The cutout point is normally set to 350 lbs. My technician had me raise the point to 400 lbs temporarily, just to see if it would cough up a hairball and stabilize. I will not be leaving it there once this situation is resolved.
These are four isolated circuits. The only point of contact is in the chiller barrel, and even then they have independent pipes. I have not noticed any changes in the other three cabinets.
I'm glad they're independent, actually. At the beginning of this season I had a burnout in the #3 cabinet (bad power phase + faulty overload sensor = bad things), and the repairs would have been exponentially higher if they were dual-circuited.
So, did you ever check the %RLA at start up to see if it is starting loaded?
When you refer to % EXV is that 10% open or 90% open, and when you release control it closes or is there another electric valve you are referring to IE Hot gas bypass or unloader etc. And what superheat are you actually running compared to what the controller is trying to maintain. Could simply be a faulty saturated suction temp sensor thinking the evap is flooded. Need to check sensor with actual measured. The more info the better, like what exactly are you working on M# manufacture, possibly a log sheet. Just my two cents worth.
True, but what separates the circuits are gaskets...the only thing separating the refrigerant circuits from each other. If the gaskets fail then the circuits can "swap" refrigerant.

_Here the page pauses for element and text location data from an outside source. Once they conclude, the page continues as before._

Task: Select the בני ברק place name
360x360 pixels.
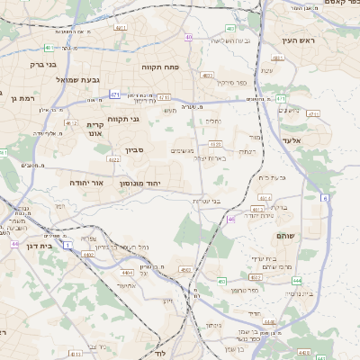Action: (x=41, y=65)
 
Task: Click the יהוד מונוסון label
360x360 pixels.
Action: (x=139, y=183)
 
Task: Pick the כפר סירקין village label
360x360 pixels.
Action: (x=231, y=82)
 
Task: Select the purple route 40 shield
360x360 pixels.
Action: (x=188, y=37)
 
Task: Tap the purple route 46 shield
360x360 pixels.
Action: (x=231, y=220)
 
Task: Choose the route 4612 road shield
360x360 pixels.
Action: (x=72, y=122)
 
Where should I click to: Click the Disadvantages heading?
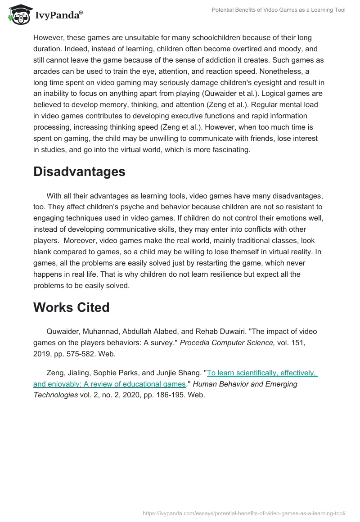[79, 171]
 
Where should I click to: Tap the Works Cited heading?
[71, 307]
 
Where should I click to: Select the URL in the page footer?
[243, 513]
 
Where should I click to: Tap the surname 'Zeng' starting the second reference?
[55, 373]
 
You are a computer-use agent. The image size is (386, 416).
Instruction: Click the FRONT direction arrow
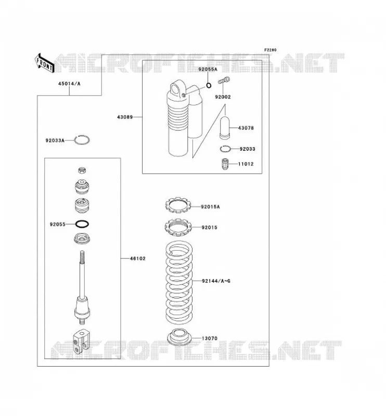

Originally Posted by crashputer
Hmm... I haven't had any noticeable drop in pressure in the other compressors, but while checking all systems the other day I noticed that the pressures on them were topping out around 250. I wasn't overly-concerned because the ambient temperature was low. However, last year I had to add refrigerant to two of the compressors, and my technician spent a long time with his leak detector and was unable to find anything. I'll investigate this a little more. This repair sounds like it's needlessly complicated?